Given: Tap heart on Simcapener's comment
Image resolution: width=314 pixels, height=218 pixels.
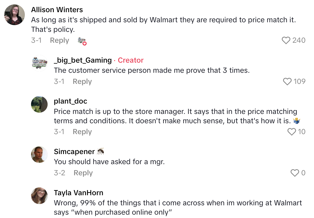Looking at the screenshot, I should (x=295, y=173).
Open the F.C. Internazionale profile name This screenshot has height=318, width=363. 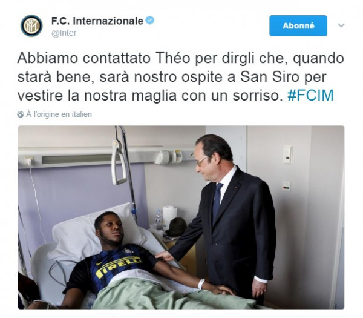(x=97, y=21)
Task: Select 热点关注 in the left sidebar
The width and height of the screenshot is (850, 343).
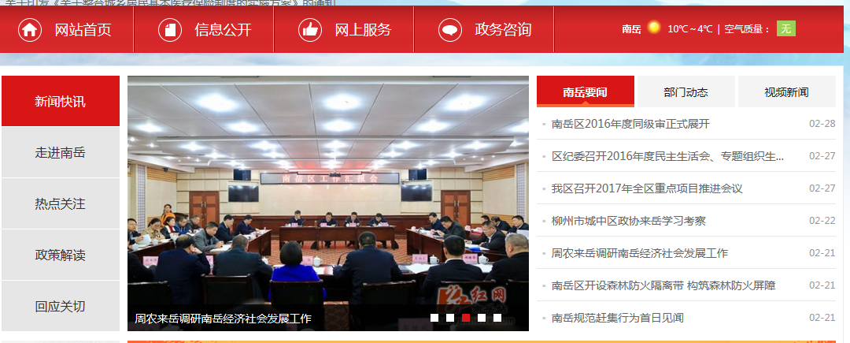Action: (x=61, y=203)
****
* TASK REQUIREMENTS: Rewrite the stretch from the line containing "Task: Select 热点关注 in the left sidebar" through the end of the records, swapping "left sidebar" for "side panel" and changing nothing else. Leave the pictures out.

* COMPLETE RESPONSE:
Task: Select 热点关注 in the side panel
The width and height of the screenshot is (850, 343).
Action: (x=61, y=203)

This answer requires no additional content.